A substantial amount of testimony was received at the hearing, and able arguments were made by counsel for the plaintiffs and for federal and state defendants. Decision was held in abeyance until November 29, 1982, the Monday after Thanksgiving, so that the parties might try to arrive at an adjustment of their differences, and perhaps a postponement of the selective implementation of the program in Mecklenburg County. Counsel for the United States advised the court just before closing time on November 29, 1982, that the Environmental Protection Agency had “no discretion” to consider postponement of the program and that no negotiations had been undertaken. I do not agree that the Administrator has no discretion; the significance of his message is that there has been no effort to reach a compromise.
Since no party contends that the Environmental Protection Agency has made a clear-cut appealable final order, and no one contends that the suit should have been filed in the Court of Appeals, I will, therefore, proceed to decide the preliminary injunction question.
BACKGROUND
The Clean Air Act, 42 U.S.C. Section 7401 et seq., authorizes the Administrator of the Environmental Protection Agency to promulgate standards for certain air pollutants, including carbon monoxide. The carbon monoxide standard is listed in 40 C.F.R. Section 50.8 (1981). Under the Act, each state is required to submit for approval by the Administrator a “state implementation plan” for the implementation, maintenance, and enforcement of the national air quality standards. 42 U.S.C. Section 7410(a)(1). Under the 1977 amendments to the Act, the deadline for attainment by the states of the pollution control standards was extended from 1975 until December 31, 1982.
Congress created an exception to this rule in the case of photochemical oxidants (ozone) and carbon monoxide. With respect to these pollutants, Congress allowed a state, if it could demonstrate to the Administrator that it was impossible to comply with the national standards by the end of 1982, to obtain a further extension of up to five years. Section 7502(a)(2). However, there are strings attached. For any “non-attainment area,” as defined in Section 7501(2), the state must, among other things, “establish a specific schedule for implementation of a vehicle emission control inspection and maintenance program (I/M Program).” Section 7502(b)(ll)(B).

----

## List of tasks
1) In the court opinion, to what date did the 1977 amendments push back the states' deadline for meeting the pollution control standards?
2) Put this sentence from the court opinion into Spanish: "Under the 1977 amendments to the Act, the deadline for attainment by the states of the pollution control standards was extended from 1975 until December 31, 1982."
3) Write the next part of the court opinion, picking up right after its last sentence.
The listing that comes next has nothing to do with the court opinion.

## Raw data

----

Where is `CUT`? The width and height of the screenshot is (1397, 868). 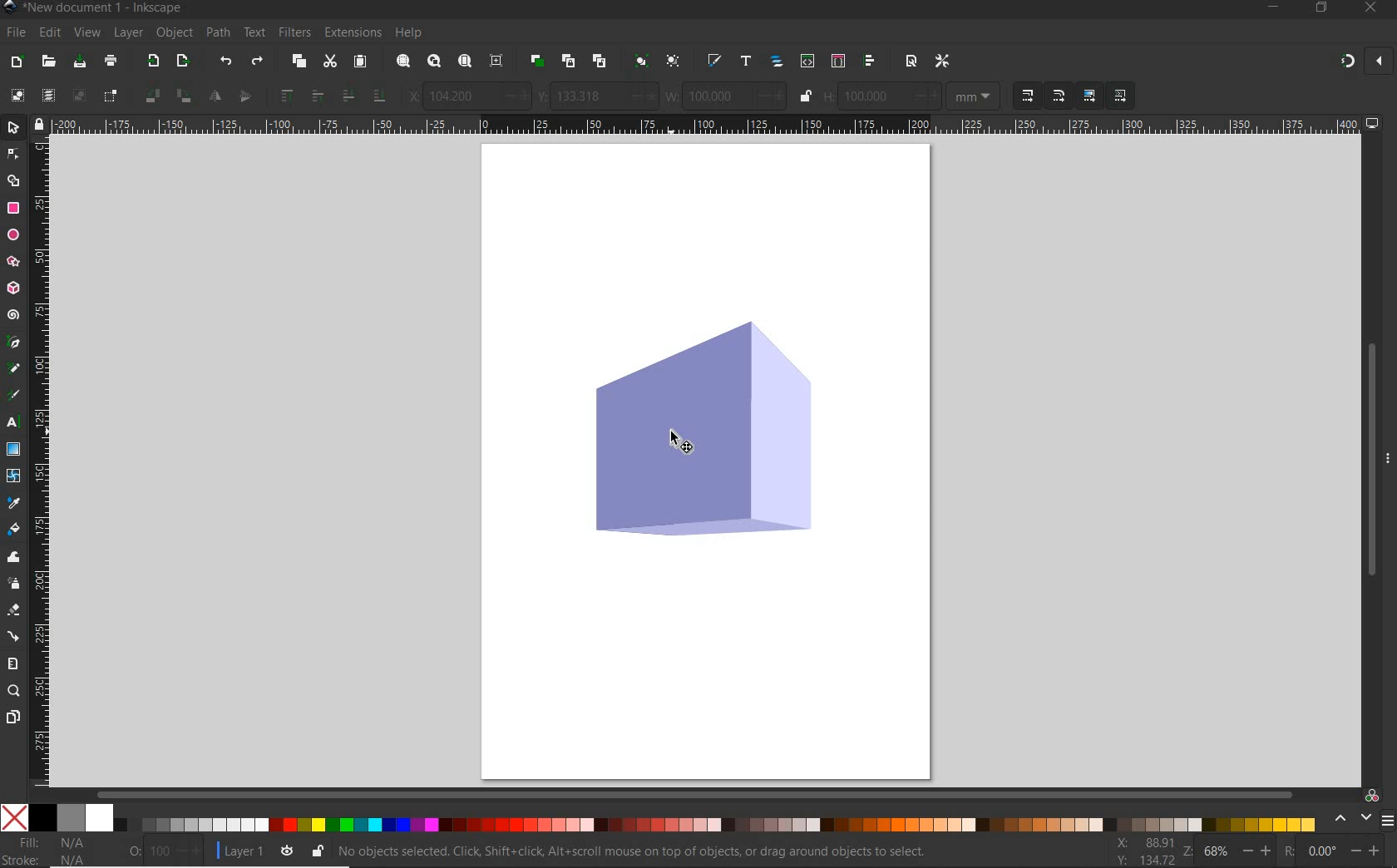 CUT is located at coordinates (331, 61).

----

## Outputs
1) December 31, 1982.

2) Conforme a las enmiendas de 1977 a la Ley, el plazo para que los estados cumplieran las normas de control de la contaminación se amplió de 1975 al 31 de diciembre de 1982.

3)
On March 3,1978, after testing the atmosphere in numerous locations, the Environmental Protection Agency designated Mecklenburg County a “non-attainment” area for the carbon monoxide standard. 43 Fed.Reg. 8962,. 9020. The Administrator subsequently determined that the revised
*679 North Carolina state implementation plan did not adequately provide for the attainment of the permissible carbon monoxide levels in Mecklenburg County by December 31, 1982, as required by Section 7502. See 45 Fed.Reg. 26038 (April 17, 1980). North Carolina therefore sought and obtained an extension of its carbon monoxide compliance deadline for Mecklenburg County, conditioned upon the implementation of an I/M Program for the county. (The EPA has decided not to require I/M Programs for urban areas in North Carolina with populations less than 200,000. Although serious violations of the carbon monoxide standard have been recorded in Wake County, which has a population greater than 200,000, it has not been designated a “non-attainment area,” and therefore the state has not been required to implement an I/M Program there.)North Carolina eventually devised a detailed schedule for the implementation of an I/M Program for Mecklenburg County which was approved by the Environmental Protection Agency on March 19, 1981. 46 Fed.Reg. 17556. The EPA says that it has never approved the specific regulations of the program; that is no doubt technically correct, but for the purposes of deciding this motion the court finds that EPA has tacitly or constructively, at least, “approved the program.” The program says that “all gasoline-powered motor vehicles which are registered and/or based in Mecklenburg County which are no older than thirteen (13) model years ... are required to have an exhaust emission test,” N.C.D.O.T., Safety/Emission Inspection Regulations for Mecklenburg County (Effective December 1, 1982), p. 24. It is this program which plaintiffs now challenge.
LOCAL HISTORY
Plaintiffs, used car dealers of Charlotte and Mecklenburg County, attack the regulations as applied; they object to the program because they say it will require them to inspect and repair used cars at great expense and will cause them to charge more for their cars and lose sales to dealers in other counties who are not subject to the same requirement. They say that the selective application of this program to Mecklen-burg County only is arbitrary and capricious and a violation of their rights to equal protection of laws and due process of law, and that it is an unjust economic burden upon them.
The plaintiffs also say that the inspection program in Mecklenburg is unnecessary because air quality as measured in Mecklen-burg County has been steadily and consecutively improving for the last several years and that Mecklenburg County will be in compliance in the immediate future; that the inspection program is a useless expense and will severely damage their businesses.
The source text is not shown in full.